Show Me The Real Numbers

The big pictures above need some serious explanation. In my first article I have shown that serialized data size and performance correlate. It is common wisdom that binary formats are superior to textual formats. As it turns out this is still somewhat true but the battle tested binary protobuf-net serializer is beaten by 50% on .NET Core by UTF8Json a Json serializer. There is one guy who did write MessagePackSharp, Utf8Json, ZeroFormatter and others named Yoshifumi Kawai who really knows how to write fast serializers. He is able to deliver best in class performance both for .NET Framework and .NET Core. I have chosen the fastest version tolerant Json serializer Utf8Json and normalized all values to it. Utf8Json is therefore 100% for serialize and deserialize. If something is below 100% it is faster than Utf8Json. If it is 200% then it is two times slower. Now the pictures above make hopefully more sense to you. Humans are notoriously bad at judging relative performance when large and small values are sitting next to each other. The graph should make it clear. The new Json Serializer which comes with .NET Core 3 is faster (NetCoreJsonSerializer) but not by a factor 2 as the post of Scott Hanselman suggests. It is about about 30% faster in the micro benchmarks and ca. 15% faster in my serializer test suite which de/serializes larger 1M objects.
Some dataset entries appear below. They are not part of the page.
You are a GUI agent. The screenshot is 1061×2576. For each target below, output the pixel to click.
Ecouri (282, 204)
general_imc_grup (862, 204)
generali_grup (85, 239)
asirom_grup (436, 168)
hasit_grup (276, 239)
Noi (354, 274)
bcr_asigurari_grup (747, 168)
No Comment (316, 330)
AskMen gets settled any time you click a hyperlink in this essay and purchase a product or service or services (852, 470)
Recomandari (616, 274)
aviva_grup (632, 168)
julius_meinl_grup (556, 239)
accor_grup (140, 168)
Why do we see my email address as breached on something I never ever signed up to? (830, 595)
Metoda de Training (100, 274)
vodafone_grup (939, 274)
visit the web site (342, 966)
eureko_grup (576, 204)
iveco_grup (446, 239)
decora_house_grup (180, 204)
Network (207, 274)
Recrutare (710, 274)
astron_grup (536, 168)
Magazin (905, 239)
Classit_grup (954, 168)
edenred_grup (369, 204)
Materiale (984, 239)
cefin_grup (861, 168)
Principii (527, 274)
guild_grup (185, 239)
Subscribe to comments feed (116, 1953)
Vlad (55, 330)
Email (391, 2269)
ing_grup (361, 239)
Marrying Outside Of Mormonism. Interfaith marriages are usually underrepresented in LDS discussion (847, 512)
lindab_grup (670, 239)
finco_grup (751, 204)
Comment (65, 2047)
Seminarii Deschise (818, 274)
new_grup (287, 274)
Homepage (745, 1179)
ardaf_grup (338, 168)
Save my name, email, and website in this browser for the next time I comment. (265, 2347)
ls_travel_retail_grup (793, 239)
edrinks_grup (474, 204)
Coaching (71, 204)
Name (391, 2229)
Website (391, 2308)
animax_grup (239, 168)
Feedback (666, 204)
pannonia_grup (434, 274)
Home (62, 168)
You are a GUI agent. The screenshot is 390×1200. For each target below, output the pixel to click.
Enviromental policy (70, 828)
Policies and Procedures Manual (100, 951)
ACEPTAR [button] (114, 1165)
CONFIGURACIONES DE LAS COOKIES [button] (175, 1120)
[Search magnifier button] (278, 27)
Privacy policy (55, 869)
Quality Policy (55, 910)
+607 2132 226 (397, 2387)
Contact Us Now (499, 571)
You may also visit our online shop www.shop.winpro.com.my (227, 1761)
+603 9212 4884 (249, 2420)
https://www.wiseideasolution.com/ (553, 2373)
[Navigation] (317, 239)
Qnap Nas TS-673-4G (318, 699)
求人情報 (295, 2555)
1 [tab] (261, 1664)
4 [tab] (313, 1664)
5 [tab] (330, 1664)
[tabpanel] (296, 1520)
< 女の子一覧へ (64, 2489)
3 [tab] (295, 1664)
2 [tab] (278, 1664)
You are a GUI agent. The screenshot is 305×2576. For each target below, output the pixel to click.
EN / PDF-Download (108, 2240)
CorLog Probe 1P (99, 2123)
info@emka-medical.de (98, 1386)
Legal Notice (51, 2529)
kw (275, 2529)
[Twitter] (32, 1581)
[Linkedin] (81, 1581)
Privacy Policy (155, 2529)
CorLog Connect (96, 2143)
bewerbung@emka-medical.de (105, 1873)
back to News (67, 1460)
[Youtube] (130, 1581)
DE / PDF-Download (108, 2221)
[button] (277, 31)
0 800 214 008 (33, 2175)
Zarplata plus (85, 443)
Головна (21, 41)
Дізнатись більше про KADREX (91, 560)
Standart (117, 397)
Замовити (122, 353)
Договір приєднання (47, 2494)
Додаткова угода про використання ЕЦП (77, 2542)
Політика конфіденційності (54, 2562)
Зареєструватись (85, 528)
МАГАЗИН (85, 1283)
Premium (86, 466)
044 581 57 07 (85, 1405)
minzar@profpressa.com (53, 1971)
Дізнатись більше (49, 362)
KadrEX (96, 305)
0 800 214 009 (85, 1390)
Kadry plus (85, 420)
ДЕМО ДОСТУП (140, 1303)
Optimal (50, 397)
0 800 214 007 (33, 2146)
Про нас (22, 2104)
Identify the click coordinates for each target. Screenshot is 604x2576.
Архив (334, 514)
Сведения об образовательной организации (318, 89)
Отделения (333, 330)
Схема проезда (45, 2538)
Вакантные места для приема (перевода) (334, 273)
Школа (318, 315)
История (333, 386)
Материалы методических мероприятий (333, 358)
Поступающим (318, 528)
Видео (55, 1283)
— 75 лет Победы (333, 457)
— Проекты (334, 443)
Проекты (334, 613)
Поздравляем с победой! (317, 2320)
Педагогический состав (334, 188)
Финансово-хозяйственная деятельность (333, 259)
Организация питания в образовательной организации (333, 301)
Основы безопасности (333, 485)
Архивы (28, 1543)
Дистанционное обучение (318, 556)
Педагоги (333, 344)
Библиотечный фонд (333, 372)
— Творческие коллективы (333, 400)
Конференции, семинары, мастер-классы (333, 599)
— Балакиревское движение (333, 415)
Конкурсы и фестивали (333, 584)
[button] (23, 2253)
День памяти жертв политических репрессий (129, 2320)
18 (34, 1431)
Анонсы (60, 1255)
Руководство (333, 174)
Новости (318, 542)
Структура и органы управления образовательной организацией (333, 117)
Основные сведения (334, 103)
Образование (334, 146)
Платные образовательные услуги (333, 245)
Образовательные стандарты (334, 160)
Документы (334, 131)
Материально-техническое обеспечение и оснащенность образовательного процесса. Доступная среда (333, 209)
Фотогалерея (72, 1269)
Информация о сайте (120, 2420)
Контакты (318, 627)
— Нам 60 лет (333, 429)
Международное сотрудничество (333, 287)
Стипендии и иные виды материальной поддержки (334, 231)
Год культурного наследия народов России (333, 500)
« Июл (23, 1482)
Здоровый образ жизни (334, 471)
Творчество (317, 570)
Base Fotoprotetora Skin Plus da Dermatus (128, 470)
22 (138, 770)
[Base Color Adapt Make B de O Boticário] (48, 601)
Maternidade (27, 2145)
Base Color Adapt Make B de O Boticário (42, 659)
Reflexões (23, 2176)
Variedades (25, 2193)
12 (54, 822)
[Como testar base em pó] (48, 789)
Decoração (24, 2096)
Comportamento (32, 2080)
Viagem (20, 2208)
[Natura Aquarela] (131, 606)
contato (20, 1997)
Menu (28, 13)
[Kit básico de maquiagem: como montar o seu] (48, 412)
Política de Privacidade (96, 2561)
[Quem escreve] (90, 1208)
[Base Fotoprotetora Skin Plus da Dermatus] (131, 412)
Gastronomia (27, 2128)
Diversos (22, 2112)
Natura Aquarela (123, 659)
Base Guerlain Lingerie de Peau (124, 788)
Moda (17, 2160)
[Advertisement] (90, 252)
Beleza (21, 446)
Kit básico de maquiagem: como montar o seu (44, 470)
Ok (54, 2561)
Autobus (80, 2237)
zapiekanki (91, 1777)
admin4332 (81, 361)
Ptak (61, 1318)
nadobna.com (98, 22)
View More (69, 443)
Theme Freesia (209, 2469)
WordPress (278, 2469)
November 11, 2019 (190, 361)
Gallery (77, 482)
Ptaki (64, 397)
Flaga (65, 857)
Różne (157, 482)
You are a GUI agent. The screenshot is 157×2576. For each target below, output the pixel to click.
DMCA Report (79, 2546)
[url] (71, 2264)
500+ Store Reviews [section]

Below is the same data presented in absolute times for .NET Core 3.0.0 when 1 million objects are de/serialized. I have grouped them by their serialization format which makes it easier to choose similar breeds if you want to stay at a specific e.g. binary or textual protocol. If you want to profile on your own you can use the supplied SerializerTests\SerializerStack.stacktags file to visualize the performance data directly in CPU Sampling and Context Switch Tracing.


Here the same data with .NET Framework 4.8


In terms of serialized data size there is Bois_LZ4 a special one because it is a compressing serializer with pretty good numbers. Since large parts of my BookShelf data is very similar it can compress the data pretty well which might play a role if network bandwidth is relevant in your scenario and you cannot use http compression.

Measurement Errors

I have collected data over the months also with .NET 4.7.2 where the numbers were much better. It looks like .NET Framework 4.8 (4.8.4010.0) has some regression issue with Xml handling which leads to slowdowns up to 6 times. These manifest in large degradations in  DataContract and XmlSerializer based tests. You do not believe me? I have measured this! Unfortunately I have played around a lot with debugging .NET recently (https://aloiskraus.wordpress.com/2019/09/08/how-net-4-8-can-break-your-application/) where I have added .ini files in all of my GAC assemblies to make it easy to debug with full locals. This works great but what will happen when NGen tries to update it NGen images? It will honor the .ini settings which tell it to not inline or optimize code too much.  No this is not a regression issue of .NET 4.8 but it was my error by playing around too much with JIT compiler flags. Now I have proof that method inlining is indeed very beneficial especially for Xml parsers with many small methods which speeds up parsing up to a factor 6. There is always something you can learn from an error.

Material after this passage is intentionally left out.